Plus que 365 jours… (177/365)

Août rougeoie – XXV
Lieux et dialogues de l’été
XXIV
Babel ou jardin de curé?

Est-elle perdue la dame toute ridée qui déambule dans cet espace mi-clos la tête couverte de paille?

Elle n’y voit plus très clair mais distingue M. Licht qui agite sont chapeau en guise de salut et l’invite à bavarder dans son patchwork de fleurs.
– Avant octobre je vous emmène au Palais Lumière, il y a une très belle exposition sur L’expressionnisme allemand, on ira en bateau.

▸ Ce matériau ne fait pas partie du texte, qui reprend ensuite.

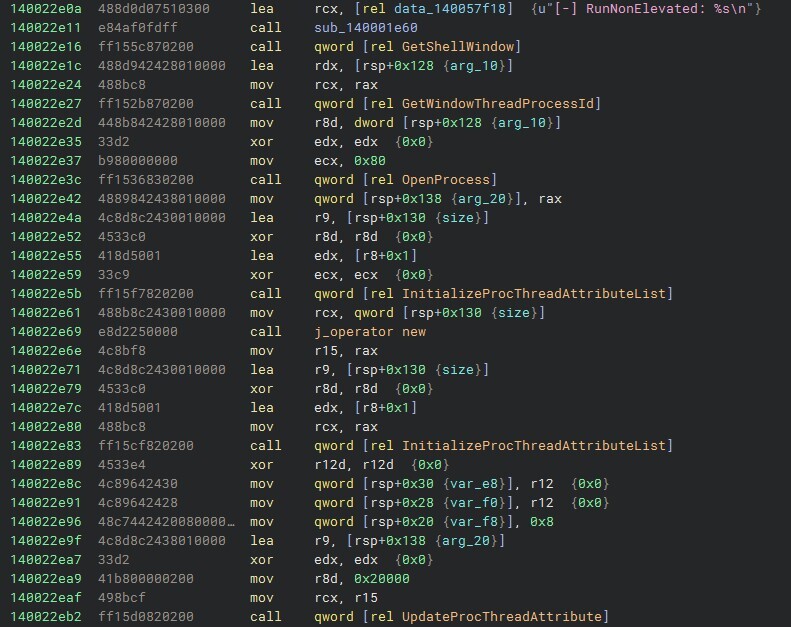Click the var_f0 stack variable name

(474, 503)
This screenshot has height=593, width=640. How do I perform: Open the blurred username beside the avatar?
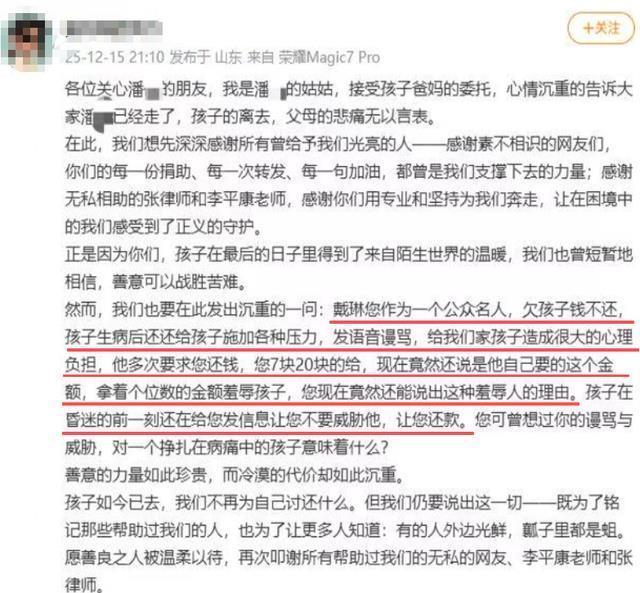coord(111,28)
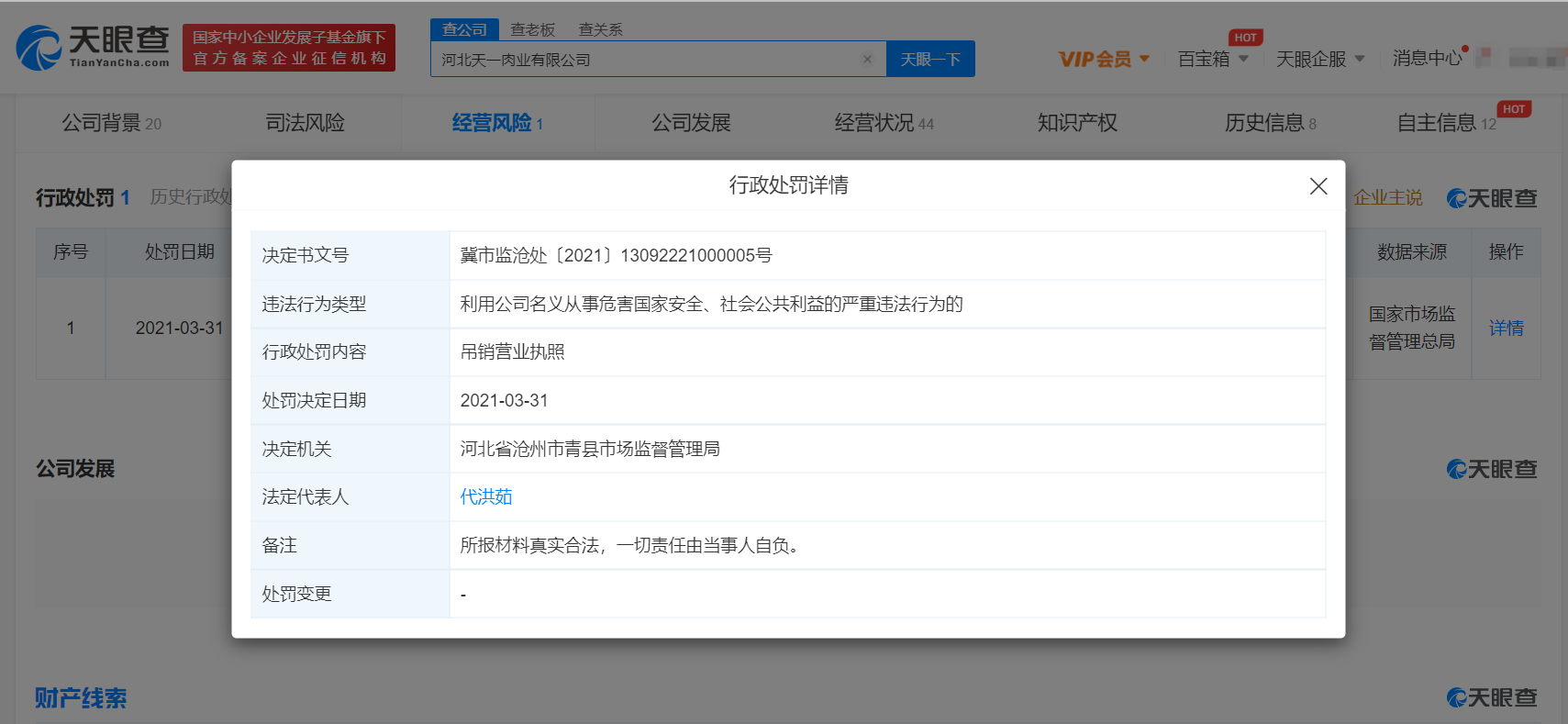Expand the 百宝箱 menu
The height and width of the screenshot is (724, 1568).
point(1212,59)
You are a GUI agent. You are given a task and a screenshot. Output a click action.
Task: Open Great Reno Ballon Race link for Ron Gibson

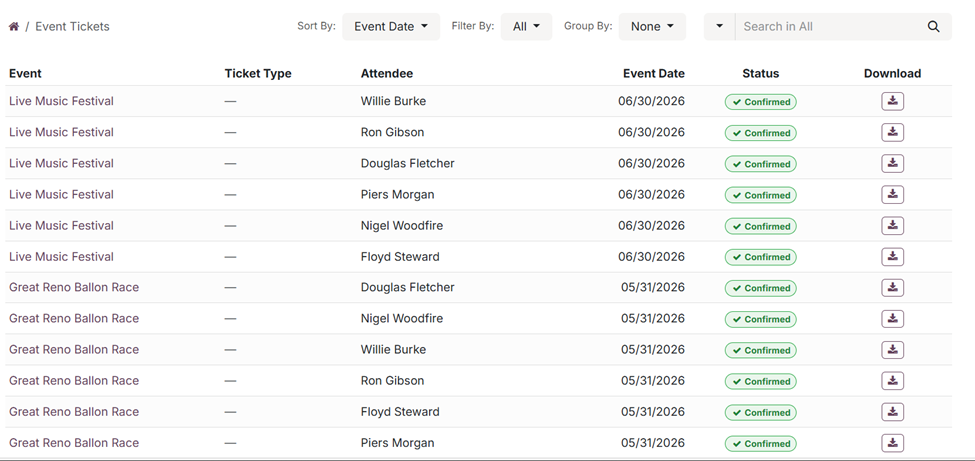[74, 381]
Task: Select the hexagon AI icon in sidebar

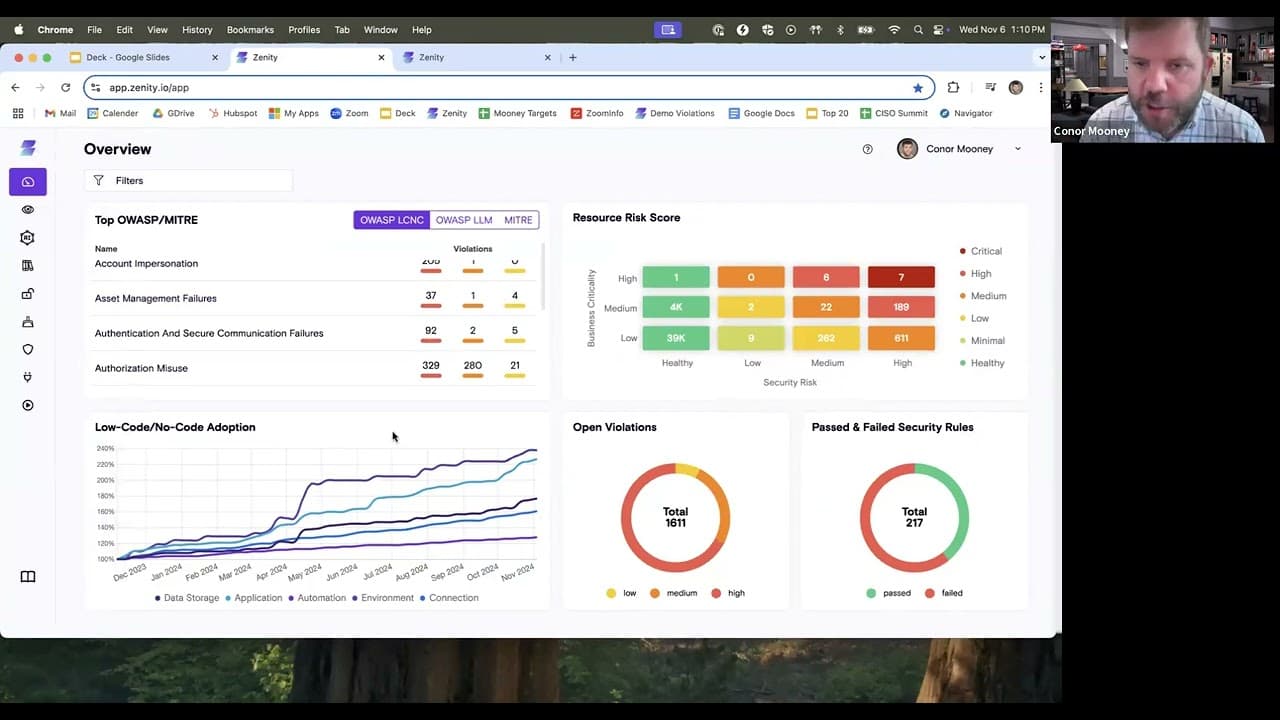Action: tap(28, 238)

Elle n’entend plus très bien mais reconnaît le tintement de la cuillère dans le verre. C’est l’heure du thé qu’elle aime prendre avec Mlle Clerc, au milieu de ses carrés de plantes médicinales.
– Mon concubin était Marocain, il adorait cette menthe qui se mariait si bien avec les pignons qu’il recevait de sa famille restée au pays.

Elle n’a plus tout son odorat mais retrouve toujours le chemin de la tonnelle du jeune couple portugais qui l’invite le dimanche.
– Sans thym et sans marjolaine il manque quelque chose aux sardines grillées, c’est ce qu’on dit dans notre village.

Elle n’a plus toutes ses papilles mais lorsque elle maraude une mûre pas mûre, elle grimace de plaisir; si son amant était avec elle – le dernier, celui qui a filé avec une moins ridée –, elle lui dirait:
– Allons faire catleya dans la cabane au Marcel, on ne risque rien, il ne rapplique jamais avant midi!

Elle ne sent plus bien le sol sous ses pieds, avance à petits pas en s’aidant d’une canne mais adore se perdre dans ce labyrinthe où les orties lui caressent les jambes tandis que les épines des roses lui mettent du rouge aux bras.

Ces jardins familiaux sont pour elle un Éden, un avant-goût de l’éternité à laquelle elle ne croit pourtant pas.